Bayldon Brothers has been in Queen Street since 1947, but the family-run butchers will shut for good this weekend as its owners settle for a well-earned retirement.
Phillip Bayldon, 60, and his sister-in-law Barbara, 70, are expecting a busy and emotional send-off, with loyal customers calling in for one last visit.
Their decision has been partly influenced by Phillip's view that butchery is a dying art, with supermarkets mainly to blame. His views will have some resonance in a week when the World Health Organisation warning over that processed meats were a major cause of cancer. It prompted experts to suggest that people should buy more of their meat, particularly sausages, from their local butcher.
Mr Bayldon said: “It’s very sad when a family business has to go. Most meat is just bought in packages in the supermarkets now but we still do it the old-fashioned way.
“All the supermarkets get their meats from the same place, it all gets packaged up and sent out to them.
“There aren’t many butchers like our one left and people aren’t being trained to be butchers any more. I have two grandsons but they want different things. People think it’s too hard work being a butcher.
Mr Bayldon said the final day will be full of emotion and there have been tears from regulars already.

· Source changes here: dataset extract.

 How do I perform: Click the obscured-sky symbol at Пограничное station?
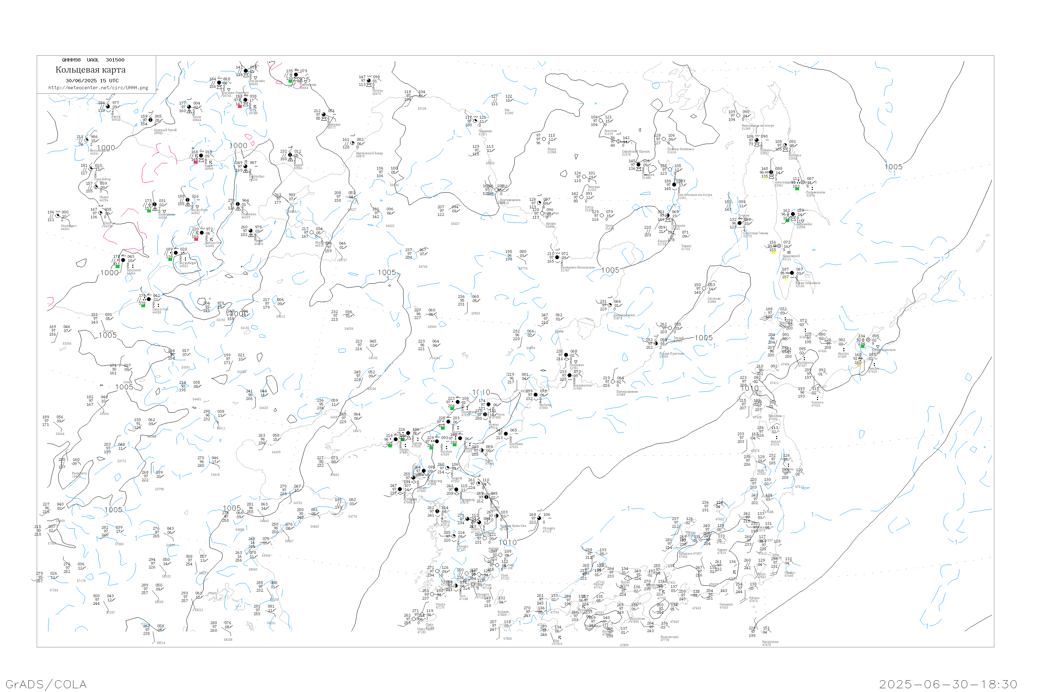[x=803, y=182]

“They’re not just customers any more, they’ve become friends, and they’ve all been very upset to hear that we’re closing,” said Mrs Bayldon.
“I had a man come in saying that we’d grown up together. We really do know our customers like friends, they often come in and sit down for a cup of tea.”
“We’ve met some lovely, lovely people over the years,” said Phillip. A lady was in here crying the other day, people are really going to miss this place.”
Her father-in-law, George Bayldon, came home from the war in 1946, and everybody in the town knew him, she said.
He been a butcher before the war and when he came home he was encouraged by his friends to open a butcher’s shop, and he bought one from a Mr Saunders in 1947.
In 1949 they built the shop and he moved in the following year. In 1956, Mrs Bayldon's husband John, his eldest son, went into the business, and then in 1965 the family bought another property in Sun Lane, Echo Square. Phillip Bayldon entered the business in 1972.
He has run the business with help from his sister-in-law and a loyal team ever since, with Terry Stanley helping out at the shop for more than 30 years.
“I won’t miss the aggro of the town but I really will truly miss all of our customers,” said Mrs Bayldon.
“We’ve had the most lovely customers. One of the old boys who comes in here reached 100! I hope we’ll be able to keep in touch with some of them.”
“You get to know your customers, they like talking to you, and you don’t get that in a supermarket.”